Cue ominous music. “That Terminator is out there, it can’t be bargained with, it can’t be reasoned with, it doesn’t feel pity or remorse or fear, and it absolutely will not stop.”
These lines from the blockbuster, movie, The Terminator, tap into a fear of robots that would stop at nothing until they destroy civilization as we know it. And it’s not the first time – with movies like 2001: A Space Odyssey and the Matrix – Hollywood is full of foreboding about machines that will one day turn on their creators.
Is this fact or fiction? Could our AI initiatives today be the beginning of the end, laying the groundwork for this apocalyptic vision?
Interesting, there are several technology and scientific leaders who think this type of Hollywood-inspired threat of AI could be real.
Real Concerns About the Future Dangers of AI
A 2015 Wired Magazine article mentioned a conference in Puerto Rico, attended by such luminaries as Elon Musk and Stephen Hawking, where delegates signed an open letter promising to “conduct AI for good.” And more recently, a Wall Street Journal article reported on a gathering of U.S. governors, where Elon Musk warned about the potential dangers of AI and pushed for a regulatory body to guide its development.
Just last week, Facebook shut down an AI process because of two chatbots that created their own language that humans could not understand.
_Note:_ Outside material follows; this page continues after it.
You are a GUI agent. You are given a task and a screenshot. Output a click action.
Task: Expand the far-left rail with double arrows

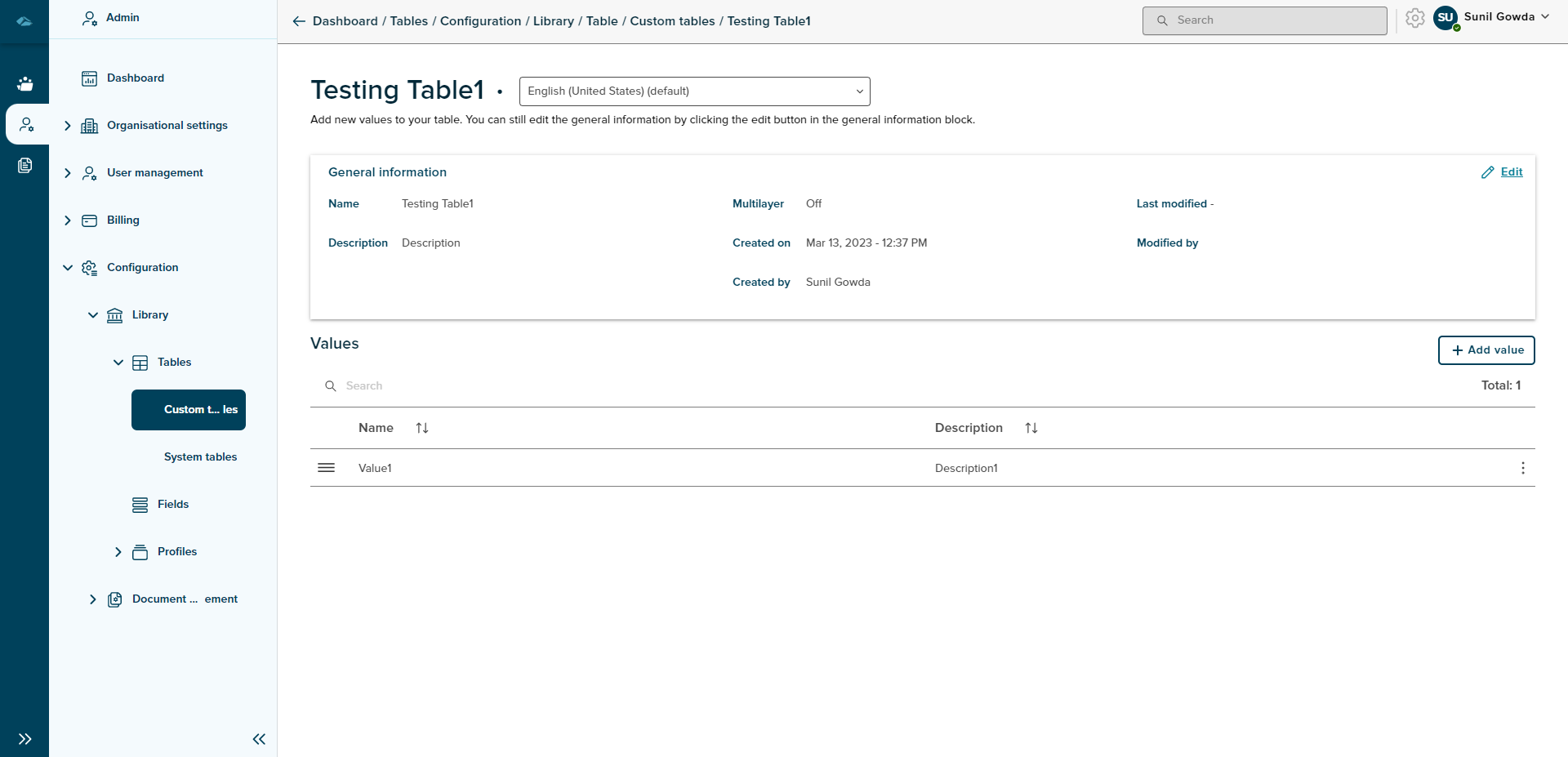[x=24, y=739]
While this was an innocent scenario, many people were concerned because of the potential ramifications of this type of capability.
Even without a malicious intent there are potential disasters that could be caused by AI: robots taking jobs away from human; accidents caused by self-driving cars; robots making bad decisions in military situations; or stock market crashes due to trading algorithms. Because of these and many other potential scenarios, it’s smart to tread cautiously down the AI path and have regulatory overseers in place to ensure it is evolving safely and being used wisely.
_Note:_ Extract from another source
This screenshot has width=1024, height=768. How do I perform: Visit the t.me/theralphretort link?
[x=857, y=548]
Balancing Risk with Reward
As with any technology innovation, or breakthrough of any kind, for that matter, AI has the capacity to improve the world or cause it harm, and innovation should not be stifled because of the latter – rather, it just needs to be strategically controlled.
The key purpose for AI in the future will be to augment humans. While we have the great capacity for judgement, wisdom, compassion, among other traits, we do not have the computing capacity to retain and process the huge volume of information that computers can. Imagine what we can accomplish when we use an advanced artificial intelligence system like IBM’s Watson to read 25 million published medical papers, and keep up with the latest clinical trials and latest treatments to offer up treatment options, that the doctors might have missed.
In other examples, through deep learning algorithms, AI can help ensure the safety of airports, help cities operate more efficiently, and help companies serve customers better.
While another Terminator character said, “I’ll be back,” the truth of the matter is that AI is not going to leave. As Deep Learning algorithms continue to create greater intelligence to augment the progress people, governments and businesses can achieve, it will become a part of our daily lives. The key is to use this enormous capability wisely.